Przed tym filmie miałem mieszane uczucia bo po katastrofie jaką był Książę miałem wątpliwości co do tej części, ale zwiastun mówił co innego. Cały film jest ok, nie umknęły najważniejsze sceny z książki, muzyka dobra,zdjęcia bardzo dobre,efekty rewelacyjne. Najbardziej żałuję że nie poszedłem na film o godzinie 00.01 z napisami a tak to po raz kolejny spędziłem film w gronie idiotów(nie chodzi o moich znajomych bo na filmie byłem sam). A teraz minusy.
-Namiot = Bardzo nie podoba mi się wnętrze namiotu, namiot nie jest jakiś szczególnie większy od swojego wyglądu z zewnątrz na dodatek w środku jest ubogo i dziwnie, wnętrze z Czary Ognia o wiele wiele lepsze.
- Zbyt szybka akcja=Akcja w filmie była trochę zbyt szybka, przed poszczególnymi akcjami nie było żadnego planowania tylko od razu coś się działo, (ci co nie czytali książki mogli mieć problem ze zrozumieniem ale tak serio to mam ich gdzieś i ich nie lubię).

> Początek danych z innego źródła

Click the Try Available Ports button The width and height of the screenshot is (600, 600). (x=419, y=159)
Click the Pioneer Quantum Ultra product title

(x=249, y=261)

-Brak peleryny niewidki=Dziwi mnie zupełny brak tego przedmiotu w filmie (czy wgl w jakimś filmie Yatesa ona się pojawiła ?) chodzenie po Dolinie Godryka bez niej i w ministerstwie to ogólnie bardzo dziwna sprawa.
-No i punkt kluczowy czyli "Za dużo humoru", Yates zamiast zrobić poważny film przygodowy-fantasy to robi z tego fantasy-przygodowy-komedia romantyczna. Yates na siłę daję do filmu mało śmieszny humor(chociaż na sali kinowej zaczyna śmieszyć w raz ze śmiechem innych, ale nie zawsze) praktycznie w większości scen musi być coś śmiesznego, jakiś żarcik, głupia mina, dziwne spojrzenie, gest itd to na prawdę denerwuję bo kompletnie nie pasuję do powagi tej części, jak dla mnie części filmów 1-4 były bardziej poważne od filmów Yatesa, chociaż Yates też wprowadził do filmów parę fajnych rzeczy jak bardzo porządne pojedynki na różdżki i poważniejsze stroje śmierciożerców. Dodam jeszcze że minusem był dubbing i gra aktorska niektórych aktorów mimo to filmowi daję jak na razie ocenę 8/10 i uznaję za zdecydowanie najlepszy film Yatesa.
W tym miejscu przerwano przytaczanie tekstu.